頁面摘錄:
2、查詢“生物”課程比“物理”課程成績高的所有學生的學號；
思路：
獲取所有有生物課程的人（學號，成績） - 臨時表
獲取所有有物理課程的人（學號，成績） - 臨時表
根據【學號】連接兩個臨時表：
學號 物理成績 生物成績

然後再進行篩選

select A.student_id,sw,ty from

(select student_id,num as sw from score left join course on score.course_id = course.cid where course.cname = ‘生物‘) as A

left join

(select student_id,num as ty from score left join course on score.course_id = course.cid where course.cname = ‘體育‘) as B

on A.student_id = B.student_id where sw > if(isnull(ty),0,ty);

3、查詢平均成績大於60分的同學的學號和平均成績；
思路：
根據學生分組，使用avg獲取平均值，通過having對avg進行篩選

select student_id,avg(num) from score group by student_id having avg(num) > 60

4、查詢所有同學的學號、姓名、選課數、總成績；

select score.student_id,sum(score.num),count(score.student_id),student.sname
from
score left join student on score.student_id = student.sid
group by score.student_id

5、查詢姓“李”的老師的個數；
select count(tid) from teacher where tname like ‘李%‘

select count(1) from (select tid from teacher where tname like ‘李%‘) as B

6、查詢沒學過“葉平”老師課的同學的學號、姓名；
思路：
先查到“李平老師”老師教的所有課ID
獲取選過課的所有學生ID
學生表中篩選
select * from student where sid not in (
select DISTINCT student_id from score where score.course_id in (
select cid from course left join teacher on course.teacher_id = teacher.tid where tname = ‘李平老師‘
)

問題說明:
能否把上面這段 SQL 查詢練習從頭到尾一字不差地重述一遍？

所提供資料:
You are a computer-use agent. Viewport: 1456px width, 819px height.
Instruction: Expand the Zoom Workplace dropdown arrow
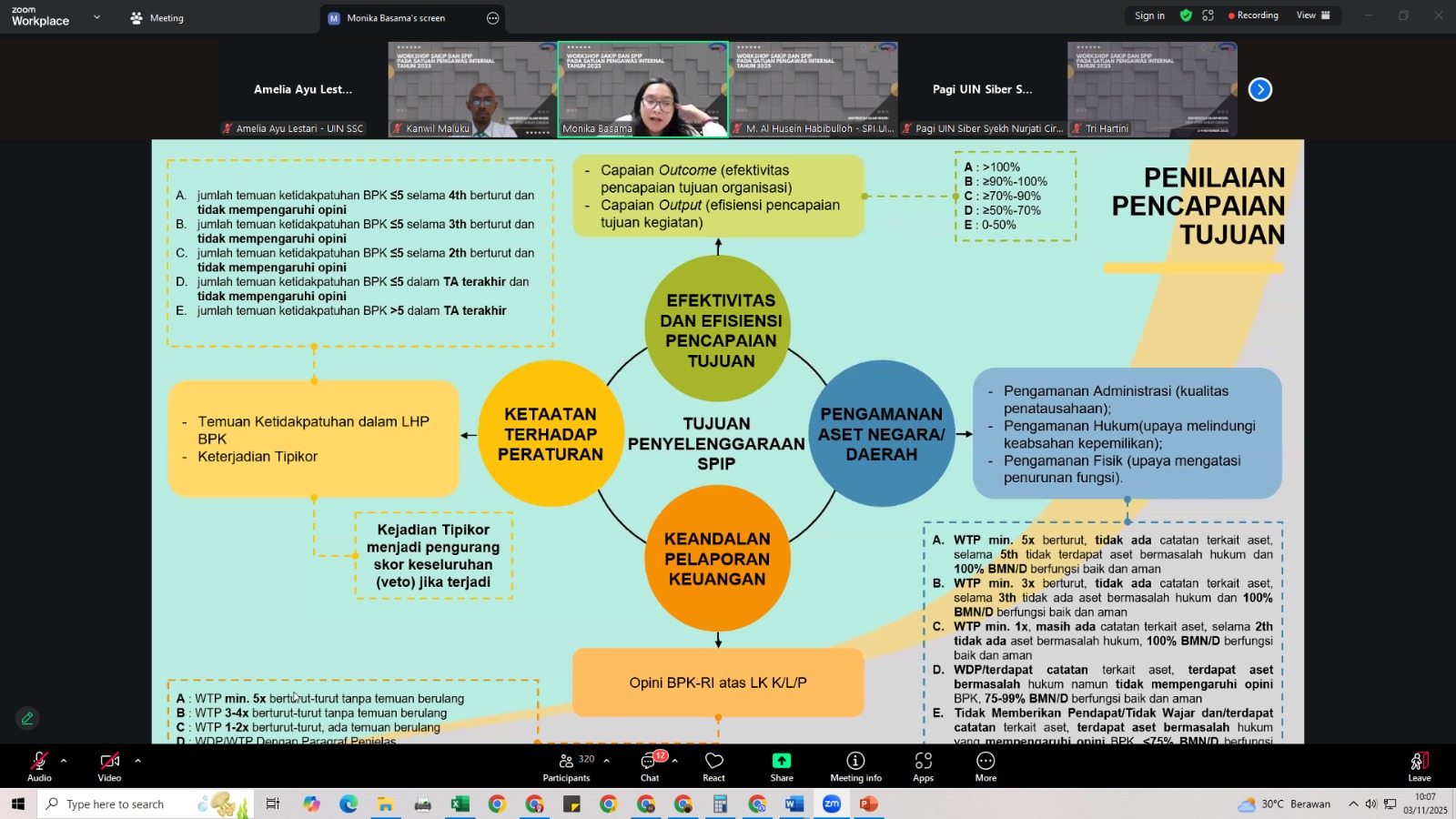click(96, 17)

本題回答:
2、查詢“生物”課程比“物理”課程成績高的所有學生的學號；
思路：
獲取所有有生物課程的人（學號，成績） - 臨時表
獲取所有有物理課程的人（學號，成績） - 臨時表
根據【學號】連接兩個臨時表：
學號 物理成績 生物成績

然後再進行篩選

select A.student_id,sw,ty from

(select student_id,num as sw from score left join course on score.course_id = course.cid where course.cname = ‘生物‘) as A

left join

(select student_id,num as ty from score left join course on score.course_id = course.cid where course.cname = ‘體育‘) as B

on A.student_id = B.student_id where sw > if(isnull(ty),0,ty);

3、查詢平均成績大於60分的同學的學號和平均成績；
思路：
根據學生分組，使用avg獲取平均值，通過having對avg進行篩選

select student_id,avg(num) from score group by student_id having avg(num) > 60

4、查詢所有同學的學號、姓名、選課數、總成績；

select score.student_id,sum(score.num),count(score.student_id),student.sname
from
score left join student on score.student_id = student.sid
group by score.student_id

5、查詢姓“李”的老師的個數；
select count(tid) from teacher where tname like ‘李%‘

select count(1) from (select tid from teacher where tname like ‘李%‘) as B

6、查詢沒學過“葉平”老師課的同學的學號、姓名；
思路：
先查到“李平老師”老師教的所有課ID
獲取選過課的所有學生ID
學生表中篩選
select * from student where sid not in (
select DISTINCT student_id from score where score.course_id in (
select cid from course left join teacher on course.teacher_id = teacher.tid where tname = ‘李平老師‘
)